* **PASSAGE TO READ**
★ ★ ★ ★ ★

On those nights, Royce, said he sleeps in a small encampment until it is broken up by police and bylaw officers, sometimes forcing him to relocate several times a night, he said.
Royce’s work – in security – has come to a bit of a halt since he was evicted, he said.
“Without stability, there’s not much I can do.”
Gaining employment once again is a goal he is looking to achieve sooner rather than later, Royce said.
Hospital patients discharged to shelters ‘daily’
A new program introduced recently at Surrey Memorial allows “vulnerable” patients who were staying in hospital to transition to a nearby motel, rather than simply be released onto the street.
“Services will include psychosocial supports, medication management and rehabilitation in a supportive, home-like environment. Nurses will monitor clients’ medical concerns,” reads a Fraser Health news release from earlier this month.
Open since Dec. 18, the service operates out of George Point Inn, providing care for up to 53 people at a time.
Patients sometimes stay longer in hospital “because we are unable to transition them either to home or to a long-term care facility or whatever it is that they can safely go,” said Dr. Marietta Van De Berg, a psychiatrist and interim site medical director at Surrey Memorial.
“Some might be waiting for a rehab bed, or some a long-term care bed, or some maybe need changes to be made at their homes before they can go home.”
READ MORE: Fraser Health leases local motel in Surrey to ‘assist vulnerable people’ discharged from hospital
Had this type of support been available sooner, Royce might not be in the situation he is now.
His story is not unique, but is part of a larger trend that homelessness advocacy and housing workers have been noticing for years.

★ ★ ★ ★ ★

* **LISTED ENTRIES**
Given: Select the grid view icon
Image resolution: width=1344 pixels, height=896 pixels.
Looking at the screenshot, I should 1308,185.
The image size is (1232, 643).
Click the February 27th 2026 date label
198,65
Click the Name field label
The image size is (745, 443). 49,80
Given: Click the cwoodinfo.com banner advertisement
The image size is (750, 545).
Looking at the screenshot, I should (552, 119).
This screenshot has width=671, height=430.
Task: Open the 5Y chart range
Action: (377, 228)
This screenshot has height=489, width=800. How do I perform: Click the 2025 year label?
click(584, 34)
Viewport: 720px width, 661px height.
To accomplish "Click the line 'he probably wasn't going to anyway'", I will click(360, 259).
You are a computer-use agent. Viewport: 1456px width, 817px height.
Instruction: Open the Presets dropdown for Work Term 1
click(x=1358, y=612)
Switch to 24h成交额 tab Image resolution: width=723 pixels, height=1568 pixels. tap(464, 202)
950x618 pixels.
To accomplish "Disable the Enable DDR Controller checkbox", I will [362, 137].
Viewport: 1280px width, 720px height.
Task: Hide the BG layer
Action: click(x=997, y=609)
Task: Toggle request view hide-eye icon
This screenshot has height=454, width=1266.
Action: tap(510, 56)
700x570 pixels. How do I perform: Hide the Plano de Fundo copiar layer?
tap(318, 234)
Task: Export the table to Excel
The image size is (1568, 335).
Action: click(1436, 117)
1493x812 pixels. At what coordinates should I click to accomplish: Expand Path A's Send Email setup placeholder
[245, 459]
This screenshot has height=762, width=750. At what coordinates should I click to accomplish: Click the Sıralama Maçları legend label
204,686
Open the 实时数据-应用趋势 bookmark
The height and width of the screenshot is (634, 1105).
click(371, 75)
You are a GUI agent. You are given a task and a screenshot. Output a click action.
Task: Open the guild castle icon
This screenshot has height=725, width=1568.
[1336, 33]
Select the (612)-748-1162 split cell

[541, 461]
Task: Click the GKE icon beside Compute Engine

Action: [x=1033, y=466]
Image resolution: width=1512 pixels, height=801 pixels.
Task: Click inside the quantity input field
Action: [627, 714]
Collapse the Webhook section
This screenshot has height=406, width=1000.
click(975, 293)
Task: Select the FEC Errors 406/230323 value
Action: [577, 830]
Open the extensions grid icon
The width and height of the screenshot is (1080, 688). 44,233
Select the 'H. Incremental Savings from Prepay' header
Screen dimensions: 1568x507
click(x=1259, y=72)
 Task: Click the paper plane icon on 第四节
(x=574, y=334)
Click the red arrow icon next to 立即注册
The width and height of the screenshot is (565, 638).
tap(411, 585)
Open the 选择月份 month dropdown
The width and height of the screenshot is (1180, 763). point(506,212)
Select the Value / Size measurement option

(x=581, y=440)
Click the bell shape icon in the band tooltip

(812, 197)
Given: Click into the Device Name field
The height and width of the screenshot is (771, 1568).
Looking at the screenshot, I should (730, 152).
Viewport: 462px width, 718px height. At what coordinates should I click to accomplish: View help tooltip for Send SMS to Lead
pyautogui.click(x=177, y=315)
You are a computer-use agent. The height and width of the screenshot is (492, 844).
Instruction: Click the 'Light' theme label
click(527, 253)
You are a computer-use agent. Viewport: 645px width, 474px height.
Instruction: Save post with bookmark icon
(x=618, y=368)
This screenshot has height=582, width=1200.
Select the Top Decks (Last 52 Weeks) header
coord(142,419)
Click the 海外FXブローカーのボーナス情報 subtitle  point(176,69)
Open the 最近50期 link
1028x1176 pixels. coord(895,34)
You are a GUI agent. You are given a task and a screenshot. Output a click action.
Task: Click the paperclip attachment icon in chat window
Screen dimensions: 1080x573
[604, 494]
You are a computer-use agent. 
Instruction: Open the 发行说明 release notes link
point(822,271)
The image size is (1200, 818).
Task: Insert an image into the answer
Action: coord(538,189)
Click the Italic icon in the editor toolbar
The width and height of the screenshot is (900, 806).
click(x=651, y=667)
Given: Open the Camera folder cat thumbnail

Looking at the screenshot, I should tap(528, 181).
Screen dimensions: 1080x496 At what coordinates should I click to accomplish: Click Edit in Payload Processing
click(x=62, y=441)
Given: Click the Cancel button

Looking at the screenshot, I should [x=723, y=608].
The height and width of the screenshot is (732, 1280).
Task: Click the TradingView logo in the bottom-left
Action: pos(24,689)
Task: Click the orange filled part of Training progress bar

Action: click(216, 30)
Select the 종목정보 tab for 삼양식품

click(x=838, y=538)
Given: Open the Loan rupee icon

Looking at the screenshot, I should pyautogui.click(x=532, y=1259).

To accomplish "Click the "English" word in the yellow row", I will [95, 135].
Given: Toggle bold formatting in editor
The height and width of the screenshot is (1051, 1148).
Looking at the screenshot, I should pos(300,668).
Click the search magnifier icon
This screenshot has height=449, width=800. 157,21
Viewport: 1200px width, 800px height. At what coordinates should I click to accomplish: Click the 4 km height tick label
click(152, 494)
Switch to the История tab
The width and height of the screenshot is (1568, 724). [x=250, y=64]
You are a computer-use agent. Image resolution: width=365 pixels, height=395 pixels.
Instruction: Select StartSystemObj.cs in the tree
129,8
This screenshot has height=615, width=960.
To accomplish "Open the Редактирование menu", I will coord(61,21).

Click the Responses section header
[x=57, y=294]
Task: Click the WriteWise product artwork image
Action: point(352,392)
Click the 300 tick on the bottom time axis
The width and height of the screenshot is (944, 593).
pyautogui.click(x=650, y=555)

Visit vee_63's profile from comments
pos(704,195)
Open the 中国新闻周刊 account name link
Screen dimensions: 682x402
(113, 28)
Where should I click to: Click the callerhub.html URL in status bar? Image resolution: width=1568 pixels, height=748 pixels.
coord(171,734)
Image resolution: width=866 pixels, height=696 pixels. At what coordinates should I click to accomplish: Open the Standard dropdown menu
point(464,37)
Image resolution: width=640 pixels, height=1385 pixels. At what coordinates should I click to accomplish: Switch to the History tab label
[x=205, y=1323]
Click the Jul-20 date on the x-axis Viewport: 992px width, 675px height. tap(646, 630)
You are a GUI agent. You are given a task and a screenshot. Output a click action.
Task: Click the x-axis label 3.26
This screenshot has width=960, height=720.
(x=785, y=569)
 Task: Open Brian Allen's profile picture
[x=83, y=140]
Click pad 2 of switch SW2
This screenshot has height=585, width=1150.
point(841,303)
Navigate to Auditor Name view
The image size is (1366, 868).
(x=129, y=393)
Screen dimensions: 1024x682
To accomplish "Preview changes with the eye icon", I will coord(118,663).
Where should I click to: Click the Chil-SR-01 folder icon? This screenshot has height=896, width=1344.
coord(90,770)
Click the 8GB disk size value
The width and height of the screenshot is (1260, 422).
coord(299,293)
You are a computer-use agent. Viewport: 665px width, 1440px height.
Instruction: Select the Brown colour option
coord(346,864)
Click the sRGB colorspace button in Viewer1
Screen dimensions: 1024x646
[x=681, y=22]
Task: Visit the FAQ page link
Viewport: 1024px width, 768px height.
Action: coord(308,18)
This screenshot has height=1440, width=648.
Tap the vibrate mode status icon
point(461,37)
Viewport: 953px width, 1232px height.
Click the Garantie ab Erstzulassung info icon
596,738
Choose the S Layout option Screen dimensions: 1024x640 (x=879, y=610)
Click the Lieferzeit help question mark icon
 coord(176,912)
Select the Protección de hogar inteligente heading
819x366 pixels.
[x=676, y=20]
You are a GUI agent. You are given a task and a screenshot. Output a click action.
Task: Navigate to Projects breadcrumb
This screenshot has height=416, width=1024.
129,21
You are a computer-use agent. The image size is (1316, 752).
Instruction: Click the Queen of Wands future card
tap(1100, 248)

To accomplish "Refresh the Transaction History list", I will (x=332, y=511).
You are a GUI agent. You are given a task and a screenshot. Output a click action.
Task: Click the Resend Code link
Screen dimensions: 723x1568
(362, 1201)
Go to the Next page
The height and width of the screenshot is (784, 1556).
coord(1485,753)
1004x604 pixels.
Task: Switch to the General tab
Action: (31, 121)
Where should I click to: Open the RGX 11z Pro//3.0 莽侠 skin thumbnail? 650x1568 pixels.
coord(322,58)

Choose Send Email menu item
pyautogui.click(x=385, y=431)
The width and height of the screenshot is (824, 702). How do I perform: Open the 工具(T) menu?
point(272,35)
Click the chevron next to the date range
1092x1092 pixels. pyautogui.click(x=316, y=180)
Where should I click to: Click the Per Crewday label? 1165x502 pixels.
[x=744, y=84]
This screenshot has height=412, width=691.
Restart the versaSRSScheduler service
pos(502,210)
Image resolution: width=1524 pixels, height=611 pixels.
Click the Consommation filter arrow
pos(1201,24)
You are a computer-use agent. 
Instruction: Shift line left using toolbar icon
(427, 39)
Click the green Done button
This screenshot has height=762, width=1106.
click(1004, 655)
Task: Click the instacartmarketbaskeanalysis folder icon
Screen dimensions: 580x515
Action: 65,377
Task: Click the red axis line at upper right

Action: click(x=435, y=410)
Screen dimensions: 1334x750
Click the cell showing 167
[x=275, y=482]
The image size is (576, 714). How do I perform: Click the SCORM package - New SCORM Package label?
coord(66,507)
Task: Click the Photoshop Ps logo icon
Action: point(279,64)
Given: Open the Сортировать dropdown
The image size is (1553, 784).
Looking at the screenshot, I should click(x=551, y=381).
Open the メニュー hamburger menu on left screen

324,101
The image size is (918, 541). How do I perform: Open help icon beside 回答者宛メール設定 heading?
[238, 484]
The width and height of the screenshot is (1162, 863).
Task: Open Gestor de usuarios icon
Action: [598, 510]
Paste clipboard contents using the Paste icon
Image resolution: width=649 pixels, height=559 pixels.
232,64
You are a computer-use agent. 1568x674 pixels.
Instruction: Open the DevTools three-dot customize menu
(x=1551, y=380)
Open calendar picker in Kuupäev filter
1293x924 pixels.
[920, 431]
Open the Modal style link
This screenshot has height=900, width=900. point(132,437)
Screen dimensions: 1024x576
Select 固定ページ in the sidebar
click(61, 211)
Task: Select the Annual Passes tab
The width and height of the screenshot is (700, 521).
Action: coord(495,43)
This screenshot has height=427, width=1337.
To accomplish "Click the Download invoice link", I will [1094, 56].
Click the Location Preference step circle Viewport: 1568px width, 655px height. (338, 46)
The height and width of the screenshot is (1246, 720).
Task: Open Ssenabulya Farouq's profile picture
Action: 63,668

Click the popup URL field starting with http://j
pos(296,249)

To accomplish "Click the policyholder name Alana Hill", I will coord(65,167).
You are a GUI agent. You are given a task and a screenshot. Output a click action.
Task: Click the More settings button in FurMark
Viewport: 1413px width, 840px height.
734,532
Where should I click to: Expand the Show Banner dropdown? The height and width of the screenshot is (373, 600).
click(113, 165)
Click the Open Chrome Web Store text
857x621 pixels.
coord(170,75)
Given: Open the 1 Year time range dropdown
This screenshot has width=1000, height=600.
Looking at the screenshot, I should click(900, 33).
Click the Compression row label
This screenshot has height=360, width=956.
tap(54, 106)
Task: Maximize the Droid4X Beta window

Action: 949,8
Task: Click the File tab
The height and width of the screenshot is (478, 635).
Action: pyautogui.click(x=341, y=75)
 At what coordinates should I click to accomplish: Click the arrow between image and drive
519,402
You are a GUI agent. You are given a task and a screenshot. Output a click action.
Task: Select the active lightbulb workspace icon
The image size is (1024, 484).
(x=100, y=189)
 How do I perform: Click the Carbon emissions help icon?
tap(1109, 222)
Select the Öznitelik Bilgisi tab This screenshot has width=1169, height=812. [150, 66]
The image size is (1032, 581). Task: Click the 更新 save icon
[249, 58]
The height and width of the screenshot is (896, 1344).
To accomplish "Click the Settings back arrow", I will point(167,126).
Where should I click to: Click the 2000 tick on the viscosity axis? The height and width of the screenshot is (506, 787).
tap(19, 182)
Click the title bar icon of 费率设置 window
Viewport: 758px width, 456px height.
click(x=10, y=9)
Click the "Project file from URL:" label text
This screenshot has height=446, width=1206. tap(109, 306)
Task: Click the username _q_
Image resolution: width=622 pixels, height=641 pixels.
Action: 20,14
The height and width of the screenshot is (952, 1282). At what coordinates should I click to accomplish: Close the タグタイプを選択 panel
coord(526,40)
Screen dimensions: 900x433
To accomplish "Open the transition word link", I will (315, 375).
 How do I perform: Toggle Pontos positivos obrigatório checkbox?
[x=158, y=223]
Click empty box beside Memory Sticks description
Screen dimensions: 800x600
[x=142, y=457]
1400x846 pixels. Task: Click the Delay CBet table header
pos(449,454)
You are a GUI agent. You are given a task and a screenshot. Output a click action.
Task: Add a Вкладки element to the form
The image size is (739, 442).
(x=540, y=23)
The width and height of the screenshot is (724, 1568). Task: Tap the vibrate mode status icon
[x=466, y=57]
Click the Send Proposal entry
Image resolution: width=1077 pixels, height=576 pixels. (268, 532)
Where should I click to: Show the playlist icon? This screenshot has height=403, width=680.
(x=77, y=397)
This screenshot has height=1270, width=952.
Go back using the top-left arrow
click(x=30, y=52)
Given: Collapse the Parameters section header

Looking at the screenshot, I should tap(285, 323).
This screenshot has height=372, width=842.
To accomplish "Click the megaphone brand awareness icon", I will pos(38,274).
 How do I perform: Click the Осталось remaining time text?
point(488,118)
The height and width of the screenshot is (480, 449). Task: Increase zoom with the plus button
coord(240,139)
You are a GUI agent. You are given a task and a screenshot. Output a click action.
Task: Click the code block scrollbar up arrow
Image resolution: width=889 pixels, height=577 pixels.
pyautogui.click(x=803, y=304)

★ ★ ★ ★ ★

* **BRIEF 1**
Print the stretch from "Open since Dec." through "situation he is now." in the article on homelessness and hospital discharges in Surrey, word for word.
* **BRIEF 2**
Pick up the article on homelessness and hospital discharges in Surrey after its final sentence and write what comes next.

* **WRITTEN REPLY 1**
Open since Dec. 18, the service operates out of George Point Inn, providing care for up to 53 people at a time.
Patients sometimes stay longer in hospital “because we are unable to transition them either to home or to a long-term care facility or whatever it is that they can safely go,” said Dr. Marietta Van De Berg, a psychiatrist and interim site medical director at Surrey Memorial.
“Some might be waiting for a rehab bed, or some a long-term care bed, or some maybe need changes to be made at their homes before they can go home.”
READ MORE: Fraser Health leases local motel in Surrey to ‘assist vulnerable people’ discharged from hospital
Had this type of support been available sooner, Royce might not be in the situation he is now.

* **WRITTEN REPLY 2**
“It’s almost a daily thing,” said Marisca Johnson, assistant program manager of homelessness services at Options Community Services’ Hyland House.
“We have encountered this for as long as I’ve been working in homelessness, which is three-plus years, but I know this has been an ongoing issue.”
Patients discharged from hospital, who either turn up at the shelters on their own or are dropped off, are in these situations for many reasons, including people who have been evicted from their homes during a hospital stay, Johnson said.
For people in similar situations to Royce’s, Johnson explained that Options provides a subsidy for clients to “bridge the financial gap if they can. It might be that they stay in a shelter while they work with the team to get them back on their feet as soon as possible.”
‘We’re not able to provide the care that they need’
While Fraser Health’s new program at Surrey Memorial was welcome news to Johnson and others, she says it likely won’t make a great difference in their over-burdened system until, or unless, more than 53 spaces open.
“Every hospital should have something like this (but) you’d probably need to have a couple hundred beds” to make an impact, said Michelle Bryson, Options’ senior manager of homelessness services and mental health.
Bryson and Johnson say that social workers will often call Options when they have an individual who has housing issues to see if they can take in one more person, or will try to discharge them back to the shelter.
Sometimes people brought to the shelter are beyond its scope of care.
“We don’t have nurses on staff, we don’t have trained professionals, we just have our shelter workers. We’re not able to provide the care that they need,” Johnson said.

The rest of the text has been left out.